=== What the task asks ===
Identify each line below that contains the word "will", and copy it out.

=== Available data ===
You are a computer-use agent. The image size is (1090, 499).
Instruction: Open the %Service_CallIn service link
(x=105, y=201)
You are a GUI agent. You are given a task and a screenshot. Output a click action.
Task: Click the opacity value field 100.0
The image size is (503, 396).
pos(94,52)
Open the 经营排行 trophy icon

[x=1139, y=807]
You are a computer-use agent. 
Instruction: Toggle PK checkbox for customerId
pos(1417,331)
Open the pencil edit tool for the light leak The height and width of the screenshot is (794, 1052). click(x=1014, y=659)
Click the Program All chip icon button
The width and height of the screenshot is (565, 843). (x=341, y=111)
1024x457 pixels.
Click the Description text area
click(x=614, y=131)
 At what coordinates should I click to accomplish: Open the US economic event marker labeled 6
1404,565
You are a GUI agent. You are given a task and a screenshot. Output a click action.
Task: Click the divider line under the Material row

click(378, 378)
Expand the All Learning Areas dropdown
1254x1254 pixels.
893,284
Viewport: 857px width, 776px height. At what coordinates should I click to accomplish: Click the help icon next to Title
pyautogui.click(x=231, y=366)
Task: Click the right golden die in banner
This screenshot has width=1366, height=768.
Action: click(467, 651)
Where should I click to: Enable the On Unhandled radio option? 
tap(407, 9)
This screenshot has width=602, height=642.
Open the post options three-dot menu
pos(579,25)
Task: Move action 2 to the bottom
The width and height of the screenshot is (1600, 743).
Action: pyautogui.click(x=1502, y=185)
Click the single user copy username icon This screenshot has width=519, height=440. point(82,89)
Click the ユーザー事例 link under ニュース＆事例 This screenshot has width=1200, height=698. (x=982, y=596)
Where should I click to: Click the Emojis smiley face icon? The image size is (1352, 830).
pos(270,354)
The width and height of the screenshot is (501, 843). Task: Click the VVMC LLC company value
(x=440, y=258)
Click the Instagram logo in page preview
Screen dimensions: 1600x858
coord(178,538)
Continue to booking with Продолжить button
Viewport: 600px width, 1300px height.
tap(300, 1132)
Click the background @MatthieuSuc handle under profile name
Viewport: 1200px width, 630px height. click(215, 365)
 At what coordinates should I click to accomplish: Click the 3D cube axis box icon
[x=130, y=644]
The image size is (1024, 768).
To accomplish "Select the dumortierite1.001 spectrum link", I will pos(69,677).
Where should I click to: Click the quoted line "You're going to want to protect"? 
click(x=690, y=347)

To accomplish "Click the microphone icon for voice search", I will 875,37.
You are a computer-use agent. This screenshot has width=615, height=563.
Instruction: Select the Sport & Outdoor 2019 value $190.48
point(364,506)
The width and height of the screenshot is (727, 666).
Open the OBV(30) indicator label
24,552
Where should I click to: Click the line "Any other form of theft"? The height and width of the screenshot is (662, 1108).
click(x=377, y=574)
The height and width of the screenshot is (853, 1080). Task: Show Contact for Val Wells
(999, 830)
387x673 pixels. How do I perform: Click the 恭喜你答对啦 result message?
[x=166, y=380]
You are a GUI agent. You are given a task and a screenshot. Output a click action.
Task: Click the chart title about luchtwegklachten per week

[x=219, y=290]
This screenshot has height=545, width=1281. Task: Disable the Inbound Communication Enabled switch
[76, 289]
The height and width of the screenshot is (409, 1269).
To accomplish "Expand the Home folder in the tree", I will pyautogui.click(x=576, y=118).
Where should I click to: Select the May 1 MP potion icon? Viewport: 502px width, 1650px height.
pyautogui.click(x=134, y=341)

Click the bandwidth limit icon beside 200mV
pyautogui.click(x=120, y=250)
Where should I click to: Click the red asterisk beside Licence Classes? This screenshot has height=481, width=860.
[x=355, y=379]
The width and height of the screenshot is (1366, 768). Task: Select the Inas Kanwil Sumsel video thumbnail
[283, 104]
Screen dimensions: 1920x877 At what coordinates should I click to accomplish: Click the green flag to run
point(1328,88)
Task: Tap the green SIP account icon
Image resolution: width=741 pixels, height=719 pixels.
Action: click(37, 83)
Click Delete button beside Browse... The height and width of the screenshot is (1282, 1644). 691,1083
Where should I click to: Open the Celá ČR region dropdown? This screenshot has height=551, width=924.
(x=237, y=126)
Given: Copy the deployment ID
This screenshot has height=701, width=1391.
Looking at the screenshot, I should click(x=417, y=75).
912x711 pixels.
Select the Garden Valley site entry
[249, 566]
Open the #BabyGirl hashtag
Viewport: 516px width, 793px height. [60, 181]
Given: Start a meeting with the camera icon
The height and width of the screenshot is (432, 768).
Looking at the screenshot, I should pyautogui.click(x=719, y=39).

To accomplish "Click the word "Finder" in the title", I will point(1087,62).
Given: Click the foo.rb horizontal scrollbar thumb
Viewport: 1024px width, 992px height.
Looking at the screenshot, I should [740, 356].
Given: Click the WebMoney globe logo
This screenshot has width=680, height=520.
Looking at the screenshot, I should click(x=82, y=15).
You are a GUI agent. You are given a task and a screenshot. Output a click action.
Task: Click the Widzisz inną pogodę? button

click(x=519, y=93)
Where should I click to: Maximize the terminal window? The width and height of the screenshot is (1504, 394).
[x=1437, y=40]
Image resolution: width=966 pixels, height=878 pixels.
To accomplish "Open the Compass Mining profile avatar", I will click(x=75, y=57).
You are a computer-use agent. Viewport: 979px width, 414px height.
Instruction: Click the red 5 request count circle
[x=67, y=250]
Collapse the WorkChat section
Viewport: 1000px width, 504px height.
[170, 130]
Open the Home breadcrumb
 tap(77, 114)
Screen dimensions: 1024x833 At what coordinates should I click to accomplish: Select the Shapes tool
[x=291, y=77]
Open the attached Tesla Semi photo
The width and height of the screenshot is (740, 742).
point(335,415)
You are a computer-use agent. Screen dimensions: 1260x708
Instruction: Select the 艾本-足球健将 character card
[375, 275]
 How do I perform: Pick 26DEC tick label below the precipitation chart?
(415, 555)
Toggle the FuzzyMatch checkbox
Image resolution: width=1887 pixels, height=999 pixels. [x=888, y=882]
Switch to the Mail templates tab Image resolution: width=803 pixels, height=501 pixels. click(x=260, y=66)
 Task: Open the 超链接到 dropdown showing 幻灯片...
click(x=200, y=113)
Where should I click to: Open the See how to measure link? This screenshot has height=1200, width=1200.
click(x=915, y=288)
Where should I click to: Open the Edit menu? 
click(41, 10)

=== Solution for this task ===
To accomplish "Select the dumortierite1.001 spectrum link", I will pos(69,677).
To accomplish "Click the microphone icon for voice search", I will 875,37.
To accomplish "Expand the Home folder in the tree", I will pyautogui.click(x=576, y=118).
To accomplish "Click the word "Finder" in the title", I will point(1087,62).
To accomplish "Open the Compass Mining profile avatar", I will click(x=75, y=57).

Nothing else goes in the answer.